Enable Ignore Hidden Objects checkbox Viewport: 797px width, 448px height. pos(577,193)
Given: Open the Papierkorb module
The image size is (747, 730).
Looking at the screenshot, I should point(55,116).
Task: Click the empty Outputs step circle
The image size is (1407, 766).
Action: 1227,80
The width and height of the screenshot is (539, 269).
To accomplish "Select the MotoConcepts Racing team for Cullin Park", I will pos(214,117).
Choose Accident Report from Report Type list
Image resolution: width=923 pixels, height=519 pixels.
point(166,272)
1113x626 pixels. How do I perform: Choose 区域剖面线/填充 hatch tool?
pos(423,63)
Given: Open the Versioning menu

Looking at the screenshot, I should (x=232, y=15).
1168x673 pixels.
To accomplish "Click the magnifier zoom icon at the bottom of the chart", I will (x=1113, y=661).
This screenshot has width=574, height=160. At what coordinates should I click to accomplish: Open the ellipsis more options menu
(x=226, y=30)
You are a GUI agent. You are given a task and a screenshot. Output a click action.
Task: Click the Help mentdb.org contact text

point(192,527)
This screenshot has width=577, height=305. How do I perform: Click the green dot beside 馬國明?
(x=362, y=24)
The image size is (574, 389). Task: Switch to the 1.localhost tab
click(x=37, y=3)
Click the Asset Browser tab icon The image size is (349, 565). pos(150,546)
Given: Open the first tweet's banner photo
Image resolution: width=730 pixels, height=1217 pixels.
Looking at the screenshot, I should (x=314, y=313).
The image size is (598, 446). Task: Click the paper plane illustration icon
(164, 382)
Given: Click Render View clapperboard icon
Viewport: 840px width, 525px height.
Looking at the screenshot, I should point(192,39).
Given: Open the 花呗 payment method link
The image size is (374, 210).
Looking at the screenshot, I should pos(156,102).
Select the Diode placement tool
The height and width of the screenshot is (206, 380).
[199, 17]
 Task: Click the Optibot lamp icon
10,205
========================================================================
Required task >> Reproduce the entries verbatim, starting at the line that contains "This screenshot has width=574, height=160." and ending at the last line of the entries, with both ends included.

Completed task >>
This screenshot has width=574, height=160. At what coordinates should I click to accomplish: Open the ellipsis more options menu
(x=226, y=30)
You are a GUI agent. You are given a task and a screenshot. Output a click action.
Task: Click the Help mentdb.org contact text

point(192,527)
This screenshot has width=577, height=305. How do I perform: Click the green dot beside 馬國明?
(x=362, y=24)
The image size is (574, 389). Task: Switch to the 1.localhost tab
click(x=37, y=3)
Click the Asset Browser tab icon The image size is (349, 565). pos(150,546)
Given: Open the first tweet's banner photo
Image resolution: width=730 pixels, height=1217 pixels.
Looking at the screenshot, I should (x=314, y=313).
The image size is (598, 446). Task: Click the paper plane illustration icon
(164, 382)
Given: Click Render View clapperboard icon
Viewport: 840px width, 525px height.
Looking at the screenshot, I should point(192,39).
Given: Open the 花呗 payment method link
The image size is (374, 210).
Looking at the screenshot, I should pos(156,102).
Select the Diode placement tool
The height and width of the screenshot is (206, 380).
[199, 17]
 Task: Click the Optibot lamp icon
10,205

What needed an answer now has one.